##### Okuma parçası
Dr. Baker ve ekibi, Alzheimer hastalığını da benzer bir yaklaşımla hedef almayı planlıyor. Beyinlerdeki nöronal plakların ve yumakların moleküler öncüllerine bağlanacak proteinler üretmek istiyorlar. Ayrıca gen düzenleme alanında da gelişmeler amaçlanıyor. CRISPR-Cas kompleksindeki “Cas” kısmı, yani moleküler makas işlevini gören bölgeye odaklanarak, belirli DNA dizilerine bağlanacak özel nükleazlar tasarlanıyor. Bu, düzenlenebilecek DNA dizilerinin kapsamını artırabilir ve yanlış hedeflenen düzenlemelerin riskini azaltabilir.
##########
##### Kayıt dizisi
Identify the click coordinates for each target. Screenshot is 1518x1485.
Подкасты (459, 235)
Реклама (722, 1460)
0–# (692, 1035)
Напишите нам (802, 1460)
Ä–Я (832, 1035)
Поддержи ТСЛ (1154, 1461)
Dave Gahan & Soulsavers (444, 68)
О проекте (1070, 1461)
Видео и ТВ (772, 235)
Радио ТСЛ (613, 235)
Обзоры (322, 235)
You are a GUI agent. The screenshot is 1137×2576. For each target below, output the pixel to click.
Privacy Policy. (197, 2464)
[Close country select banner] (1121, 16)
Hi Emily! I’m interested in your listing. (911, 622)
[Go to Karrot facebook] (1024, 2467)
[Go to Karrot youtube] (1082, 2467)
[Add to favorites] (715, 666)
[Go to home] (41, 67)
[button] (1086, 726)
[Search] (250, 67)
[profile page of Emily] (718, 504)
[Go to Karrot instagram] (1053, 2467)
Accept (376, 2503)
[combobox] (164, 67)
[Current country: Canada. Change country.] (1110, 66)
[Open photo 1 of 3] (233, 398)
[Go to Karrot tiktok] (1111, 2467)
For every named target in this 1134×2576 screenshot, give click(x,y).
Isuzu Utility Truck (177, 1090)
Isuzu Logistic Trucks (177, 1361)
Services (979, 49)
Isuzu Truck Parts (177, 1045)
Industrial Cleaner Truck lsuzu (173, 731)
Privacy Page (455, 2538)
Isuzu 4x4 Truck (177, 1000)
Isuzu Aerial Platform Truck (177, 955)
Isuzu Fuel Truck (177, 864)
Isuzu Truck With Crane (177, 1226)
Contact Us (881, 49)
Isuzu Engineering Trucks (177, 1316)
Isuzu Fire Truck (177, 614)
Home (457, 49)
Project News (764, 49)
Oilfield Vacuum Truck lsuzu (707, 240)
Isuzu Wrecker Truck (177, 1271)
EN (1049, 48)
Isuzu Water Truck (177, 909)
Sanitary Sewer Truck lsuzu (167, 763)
##########
-- Görev yönergesi --
Okuma parçasına göre Dr. Baker ve ekibi, Alzheimer hastalığı için üretmek istedikleri proteinlerin neye bağlanmasını hedefliyor?

-- Tamamlanan alıştırma --
Beyinlerdeki nöronal plakların ve yumakların moleküler öncüllerine.